Search the data for "computer". Return each matching line.

→ DATA FOR THIS EXERCISE

■ ■ ■

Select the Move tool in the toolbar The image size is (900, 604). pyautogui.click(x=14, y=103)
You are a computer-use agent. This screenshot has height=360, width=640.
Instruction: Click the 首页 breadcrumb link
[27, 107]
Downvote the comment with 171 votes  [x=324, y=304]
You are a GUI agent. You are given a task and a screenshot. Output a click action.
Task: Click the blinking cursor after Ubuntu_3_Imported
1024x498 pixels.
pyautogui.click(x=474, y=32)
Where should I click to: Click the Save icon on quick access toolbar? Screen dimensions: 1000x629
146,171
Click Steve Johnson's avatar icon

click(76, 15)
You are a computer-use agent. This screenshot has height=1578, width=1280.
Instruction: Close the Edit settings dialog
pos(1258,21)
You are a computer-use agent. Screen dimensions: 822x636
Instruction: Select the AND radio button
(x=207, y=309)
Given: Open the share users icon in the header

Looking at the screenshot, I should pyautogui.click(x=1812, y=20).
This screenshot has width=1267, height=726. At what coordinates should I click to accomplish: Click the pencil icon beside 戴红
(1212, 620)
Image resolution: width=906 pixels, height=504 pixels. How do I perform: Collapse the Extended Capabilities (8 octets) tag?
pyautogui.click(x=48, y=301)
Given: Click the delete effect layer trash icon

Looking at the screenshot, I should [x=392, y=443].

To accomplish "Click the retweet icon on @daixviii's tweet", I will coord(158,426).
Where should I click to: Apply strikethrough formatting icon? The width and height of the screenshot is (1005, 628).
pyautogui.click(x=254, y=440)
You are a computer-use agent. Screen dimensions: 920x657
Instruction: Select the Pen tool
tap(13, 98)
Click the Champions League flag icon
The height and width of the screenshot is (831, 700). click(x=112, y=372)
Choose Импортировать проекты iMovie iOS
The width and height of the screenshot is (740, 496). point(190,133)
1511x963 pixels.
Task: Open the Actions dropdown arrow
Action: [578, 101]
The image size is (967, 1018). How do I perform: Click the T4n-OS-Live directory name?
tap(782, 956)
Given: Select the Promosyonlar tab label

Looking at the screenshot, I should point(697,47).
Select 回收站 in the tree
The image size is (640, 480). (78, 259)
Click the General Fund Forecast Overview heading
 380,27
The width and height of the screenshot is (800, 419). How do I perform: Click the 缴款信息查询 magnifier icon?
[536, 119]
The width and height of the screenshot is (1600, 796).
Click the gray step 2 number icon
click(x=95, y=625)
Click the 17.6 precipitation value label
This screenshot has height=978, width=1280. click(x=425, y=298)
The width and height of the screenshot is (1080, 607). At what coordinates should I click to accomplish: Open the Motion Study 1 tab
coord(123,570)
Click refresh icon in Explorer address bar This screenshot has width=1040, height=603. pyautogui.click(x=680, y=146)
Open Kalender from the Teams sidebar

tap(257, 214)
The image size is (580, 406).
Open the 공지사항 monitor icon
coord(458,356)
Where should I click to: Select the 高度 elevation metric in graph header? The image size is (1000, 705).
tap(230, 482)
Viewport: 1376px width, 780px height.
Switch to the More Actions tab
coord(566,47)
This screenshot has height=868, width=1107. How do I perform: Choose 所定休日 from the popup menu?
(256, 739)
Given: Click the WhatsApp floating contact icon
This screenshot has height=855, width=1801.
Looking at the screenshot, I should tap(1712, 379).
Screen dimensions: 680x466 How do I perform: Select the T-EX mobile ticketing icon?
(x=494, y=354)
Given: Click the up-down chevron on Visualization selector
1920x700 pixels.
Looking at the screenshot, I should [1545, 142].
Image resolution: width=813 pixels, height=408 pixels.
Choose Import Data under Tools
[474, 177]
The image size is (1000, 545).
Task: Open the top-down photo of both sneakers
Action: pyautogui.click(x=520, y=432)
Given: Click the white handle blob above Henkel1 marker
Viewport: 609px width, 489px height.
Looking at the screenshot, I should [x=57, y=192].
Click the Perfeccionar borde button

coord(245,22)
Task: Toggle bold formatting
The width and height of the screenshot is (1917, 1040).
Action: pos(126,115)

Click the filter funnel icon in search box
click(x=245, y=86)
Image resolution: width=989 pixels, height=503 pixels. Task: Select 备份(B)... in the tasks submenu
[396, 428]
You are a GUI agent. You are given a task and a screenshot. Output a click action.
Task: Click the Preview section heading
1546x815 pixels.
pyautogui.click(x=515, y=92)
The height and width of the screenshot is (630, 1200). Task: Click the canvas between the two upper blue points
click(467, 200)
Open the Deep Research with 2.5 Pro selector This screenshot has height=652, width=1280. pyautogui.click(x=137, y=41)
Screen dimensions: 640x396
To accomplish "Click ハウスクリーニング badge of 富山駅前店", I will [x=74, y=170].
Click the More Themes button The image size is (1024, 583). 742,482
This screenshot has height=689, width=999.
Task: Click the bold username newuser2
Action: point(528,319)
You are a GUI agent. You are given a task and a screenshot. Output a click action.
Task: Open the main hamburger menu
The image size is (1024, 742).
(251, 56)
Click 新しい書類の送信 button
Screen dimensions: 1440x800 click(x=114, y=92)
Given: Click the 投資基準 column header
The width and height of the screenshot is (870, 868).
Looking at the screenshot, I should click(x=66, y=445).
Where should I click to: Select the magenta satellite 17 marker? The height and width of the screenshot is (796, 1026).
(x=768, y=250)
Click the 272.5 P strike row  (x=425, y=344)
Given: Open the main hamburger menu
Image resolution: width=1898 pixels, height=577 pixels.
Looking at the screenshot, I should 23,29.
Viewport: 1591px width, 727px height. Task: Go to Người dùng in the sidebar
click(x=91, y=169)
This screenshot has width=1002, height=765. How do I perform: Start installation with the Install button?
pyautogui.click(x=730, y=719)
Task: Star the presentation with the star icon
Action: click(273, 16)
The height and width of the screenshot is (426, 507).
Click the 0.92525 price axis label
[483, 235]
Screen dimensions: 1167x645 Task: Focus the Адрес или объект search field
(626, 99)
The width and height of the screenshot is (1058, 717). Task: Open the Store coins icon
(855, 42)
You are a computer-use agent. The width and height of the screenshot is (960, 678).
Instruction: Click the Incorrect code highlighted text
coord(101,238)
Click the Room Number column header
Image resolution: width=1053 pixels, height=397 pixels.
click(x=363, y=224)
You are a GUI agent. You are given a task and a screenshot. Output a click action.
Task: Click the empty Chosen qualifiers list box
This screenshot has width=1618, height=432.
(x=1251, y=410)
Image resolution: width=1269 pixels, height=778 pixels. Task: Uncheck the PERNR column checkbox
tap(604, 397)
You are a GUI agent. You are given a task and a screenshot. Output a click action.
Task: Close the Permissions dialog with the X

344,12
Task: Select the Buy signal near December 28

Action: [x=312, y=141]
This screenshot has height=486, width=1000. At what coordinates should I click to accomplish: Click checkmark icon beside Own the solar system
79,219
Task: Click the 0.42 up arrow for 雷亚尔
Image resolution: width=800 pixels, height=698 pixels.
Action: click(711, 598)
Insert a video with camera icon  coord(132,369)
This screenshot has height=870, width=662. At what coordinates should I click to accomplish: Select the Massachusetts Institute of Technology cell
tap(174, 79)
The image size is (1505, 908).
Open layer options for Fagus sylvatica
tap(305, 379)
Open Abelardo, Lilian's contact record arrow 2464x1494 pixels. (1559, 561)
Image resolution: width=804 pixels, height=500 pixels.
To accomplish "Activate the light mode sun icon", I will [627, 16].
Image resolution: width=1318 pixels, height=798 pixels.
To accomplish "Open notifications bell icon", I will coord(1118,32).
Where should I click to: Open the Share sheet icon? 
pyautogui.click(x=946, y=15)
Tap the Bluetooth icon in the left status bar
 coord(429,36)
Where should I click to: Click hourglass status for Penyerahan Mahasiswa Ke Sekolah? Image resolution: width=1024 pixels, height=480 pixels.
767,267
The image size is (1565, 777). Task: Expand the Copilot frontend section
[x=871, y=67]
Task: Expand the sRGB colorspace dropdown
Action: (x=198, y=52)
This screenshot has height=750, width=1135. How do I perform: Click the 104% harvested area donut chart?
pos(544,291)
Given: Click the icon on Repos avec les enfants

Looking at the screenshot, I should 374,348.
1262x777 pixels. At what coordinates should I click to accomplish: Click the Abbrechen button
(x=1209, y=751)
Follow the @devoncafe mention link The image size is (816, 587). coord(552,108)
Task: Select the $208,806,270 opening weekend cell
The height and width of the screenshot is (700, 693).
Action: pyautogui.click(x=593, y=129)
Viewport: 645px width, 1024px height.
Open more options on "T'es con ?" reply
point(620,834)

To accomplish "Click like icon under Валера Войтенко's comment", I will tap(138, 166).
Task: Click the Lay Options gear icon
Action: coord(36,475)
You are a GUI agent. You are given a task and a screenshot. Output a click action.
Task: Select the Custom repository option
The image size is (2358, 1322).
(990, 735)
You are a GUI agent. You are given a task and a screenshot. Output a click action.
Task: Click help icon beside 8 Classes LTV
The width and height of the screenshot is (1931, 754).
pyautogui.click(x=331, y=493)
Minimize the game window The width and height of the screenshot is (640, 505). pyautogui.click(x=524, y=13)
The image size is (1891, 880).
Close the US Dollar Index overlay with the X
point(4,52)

■ ■ ■

→ TASK RESULT
You are a computer-use agent. This screenshot has height=360, width=640.
You are a computer-use agent. This screenshot has height=1578, width=1280.
You are a computer-use agent. Screen dimensions: 822x636
You are a computer-use agent. Screen dimensions: 920x657
You are a computer-use agent. The width and height of the screenshot is (960, 678).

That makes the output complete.